Didra não podia mais deixar aquilo acontecer, mas, por outro lado, se interferisse o que ele poderia fazer com ela? Dee fechou os olhos, não conseguia mais assistir aquela cena. De repente, todo o barulho da multidão se silenciou. Ela abriu os olhos e não entendia o que estava vendo.

Todo o mundo parecia cinzento e descolorido. Tudo que ela via, acontecia em uma velocidade extremamente lenta. Ela viu que Iris agora estava com as mãos na bainha da meia-calça, seria a próxima peça. Mas, todo o movimento era absurdamente lento e pausado. Olhou para a multidão e podia ver diversos Loveômetros flutuando próximos a seus donos. A grande maioria deles era neutro, estancado em 50%, enquanto alguns outros variavam entre 40% a 55%. Eram pessoas que ela não conhecia ou teve muito pouco contato.

Quando voltou sua atenção para Iris novamente, um outro detalhe lhe chamou a atenção. Uma caixa branca, com bordas cinzas, como se fosse um pequeno outdoor na sua frente. Da mesma forma que os Loveômetros, ela só podia ver aquilo por causa dos óculos. Dee demorou para perceber, mas havia algo escrito na caixa flutuante.

A. Não Intervir

B. Intervir


Em um primeiro momento, Dee ficou confusa com aquilo, mas um enorme senso de urgência lhe atingiu como um raio. Instintivamente, ela sabia que tinha pouco tempo para decidir. “Eu não vou deixar”, pensou. A primeira opção na caixa assumiu uma cor opaca, enquanto a segunda brilhou mais forte. O mundo começou a lentamente recuperar sua cor, os sons começaram a ficar gradativamente mais altos e o movimento se tornava cada vez mais rápido.

Dee puxou seu braço que se livrou facilmente do aperto de Dean. Ele até surpreendeu-se com a facilidade com que ela havia fugido dele, deixando-o confuso com a situação. Didra tirou rapidamente seu longo casaco e pulou sobre Iris. Ambas caíram no chão, rolaram e no fim, Dee estava montada em Iris, pressionando o casaco contra ela.

– Ahhh… – Iris gritou quando foi ao chão. – Me solta Didra!!

– Eu não vou soltar!! – gritou Dee, enquanto tentava cobrir a amiga. – Não vou deixar você fazer isso!!

A multidão gritava excitada com as duas garotas rolando no chão. “Se eles queriam um show conseguiram, por essa saia aqui...” pensou Dee. Os rapazes continuavam gritando, e de repente, os gritos de excitação e aprovação foram substituídos por vaias e xingamentos. Dee olhou e viu que Violette estava usando seu portfólio de desenhos para cobrir a cena (a cena dela de saia rolando no chão, no caso). Ela chorava e tremia, com as pessoas gritando com ela, mas mesmo assim, ela não se mexia.

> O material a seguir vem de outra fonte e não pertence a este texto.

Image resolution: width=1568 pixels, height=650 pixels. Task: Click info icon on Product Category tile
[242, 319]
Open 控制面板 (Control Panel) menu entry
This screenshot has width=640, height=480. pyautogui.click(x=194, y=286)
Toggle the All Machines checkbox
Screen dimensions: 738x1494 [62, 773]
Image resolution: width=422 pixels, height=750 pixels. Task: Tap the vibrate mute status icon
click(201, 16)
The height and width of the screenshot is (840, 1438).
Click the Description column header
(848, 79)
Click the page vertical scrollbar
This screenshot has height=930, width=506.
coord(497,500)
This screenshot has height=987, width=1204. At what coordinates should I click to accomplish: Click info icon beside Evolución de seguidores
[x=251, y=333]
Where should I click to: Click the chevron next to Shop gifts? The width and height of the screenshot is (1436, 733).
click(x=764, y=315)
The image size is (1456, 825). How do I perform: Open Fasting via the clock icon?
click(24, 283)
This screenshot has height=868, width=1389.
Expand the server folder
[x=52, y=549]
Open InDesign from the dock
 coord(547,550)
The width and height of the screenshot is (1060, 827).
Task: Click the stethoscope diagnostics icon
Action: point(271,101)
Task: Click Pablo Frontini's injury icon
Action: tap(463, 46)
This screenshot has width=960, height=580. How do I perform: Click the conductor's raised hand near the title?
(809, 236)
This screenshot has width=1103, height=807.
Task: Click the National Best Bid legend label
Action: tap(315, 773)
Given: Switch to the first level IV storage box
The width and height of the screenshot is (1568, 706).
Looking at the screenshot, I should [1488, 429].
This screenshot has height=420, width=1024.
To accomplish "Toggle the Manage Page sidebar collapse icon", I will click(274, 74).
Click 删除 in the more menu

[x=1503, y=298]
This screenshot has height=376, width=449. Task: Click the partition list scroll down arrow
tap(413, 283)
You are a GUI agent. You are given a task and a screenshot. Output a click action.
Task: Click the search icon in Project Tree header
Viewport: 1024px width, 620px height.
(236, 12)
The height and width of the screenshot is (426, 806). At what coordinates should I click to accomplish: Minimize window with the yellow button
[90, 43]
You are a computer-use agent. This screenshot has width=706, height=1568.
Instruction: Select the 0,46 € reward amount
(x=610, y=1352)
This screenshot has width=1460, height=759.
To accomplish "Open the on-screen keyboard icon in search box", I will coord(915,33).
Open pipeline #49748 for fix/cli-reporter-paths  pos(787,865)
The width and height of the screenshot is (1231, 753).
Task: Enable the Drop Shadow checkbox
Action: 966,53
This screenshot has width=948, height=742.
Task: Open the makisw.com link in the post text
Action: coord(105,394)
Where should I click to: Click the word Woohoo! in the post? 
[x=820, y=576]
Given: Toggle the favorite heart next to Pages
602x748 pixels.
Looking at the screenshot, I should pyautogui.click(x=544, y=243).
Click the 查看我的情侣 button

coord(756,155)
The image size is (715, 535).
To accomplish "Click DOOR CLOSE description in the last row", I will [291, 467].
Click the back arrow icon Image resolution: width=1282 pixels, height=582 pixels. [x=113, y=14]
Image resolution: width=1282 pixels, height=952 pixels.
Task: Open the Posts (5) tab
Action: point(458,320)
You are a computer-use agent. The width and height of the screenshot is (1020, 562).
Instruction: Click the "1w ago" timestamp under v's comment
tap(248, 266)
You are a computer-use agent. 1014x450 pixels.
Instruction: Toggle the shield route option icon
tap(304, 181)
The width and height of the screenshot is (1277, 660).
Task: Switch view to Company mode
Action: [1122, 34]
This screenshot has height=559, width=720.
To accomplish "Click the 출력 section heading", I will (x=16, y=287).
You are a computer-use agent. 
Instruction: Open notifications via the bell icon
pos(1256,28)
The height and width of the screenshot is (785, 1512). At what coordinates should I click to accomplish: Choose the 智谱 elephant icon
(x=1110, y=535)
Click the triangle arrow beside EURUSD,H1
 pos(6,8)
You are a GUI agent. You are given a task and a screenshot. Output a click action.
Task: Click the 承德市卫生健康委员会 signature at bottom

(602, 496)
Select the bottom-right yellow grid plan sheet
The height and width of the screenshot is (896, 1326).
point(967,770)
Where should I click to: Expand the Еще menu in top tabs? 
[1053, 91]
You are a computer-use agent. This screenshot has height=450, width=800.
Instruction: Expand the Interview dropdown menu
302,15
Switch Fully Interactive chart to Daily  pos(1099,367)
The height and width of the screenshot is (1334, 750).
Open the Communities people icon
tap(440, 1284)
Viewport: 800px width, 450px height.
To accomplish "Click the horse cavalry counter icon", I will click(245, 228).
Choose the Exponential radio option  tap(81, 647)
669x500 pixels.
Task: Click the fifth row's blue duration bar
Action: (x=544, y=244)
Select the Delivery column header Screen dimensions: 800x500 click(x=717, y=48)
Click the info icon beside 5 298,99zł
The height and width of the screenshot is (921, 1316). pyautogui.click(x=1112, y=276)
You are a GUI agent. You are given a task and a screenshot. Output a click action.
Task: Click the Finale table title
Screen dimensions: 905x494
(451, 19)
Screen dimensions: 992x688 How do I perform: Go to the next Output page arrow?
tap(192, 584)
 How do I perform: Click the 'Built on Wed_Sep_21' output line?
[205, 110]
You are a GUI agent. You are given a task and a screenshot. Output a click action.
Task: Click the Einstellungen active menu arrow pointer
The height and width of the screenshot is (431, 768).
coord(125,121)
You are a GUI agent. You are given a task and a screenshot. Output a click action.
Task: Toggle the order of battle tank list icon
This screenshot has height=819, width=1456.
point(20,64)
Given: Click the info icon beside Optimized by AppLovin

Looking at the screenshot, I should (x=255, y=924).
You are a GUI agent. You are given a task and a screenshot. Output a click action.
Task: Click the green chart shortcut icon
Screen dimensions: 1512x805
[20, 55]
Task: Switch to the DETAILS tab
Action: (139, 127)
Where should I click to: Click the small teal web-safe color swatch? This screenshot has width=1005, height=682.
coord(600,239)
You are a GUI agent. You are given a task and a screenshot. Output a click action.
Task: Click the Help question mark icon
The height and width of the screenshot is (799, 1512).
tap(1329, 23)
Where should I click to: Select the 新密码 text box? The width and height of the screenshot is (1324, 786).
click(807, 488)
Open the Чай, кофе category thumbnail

– ME SOLTA! – Iris berrou e aproveitou o momento de distraçã ode Dee para soltar uma das mãos. – AAAAAHHHHHHHH...

– Ai!

Didra gemeu e sentiu sua bochecha arder. A raiva de Iris havia sido substituída por um espanto e medo quando uma gota vermelha caiu no seu rosto, misturando-se as sardas que ela ostentava naturalmente sobre a pele.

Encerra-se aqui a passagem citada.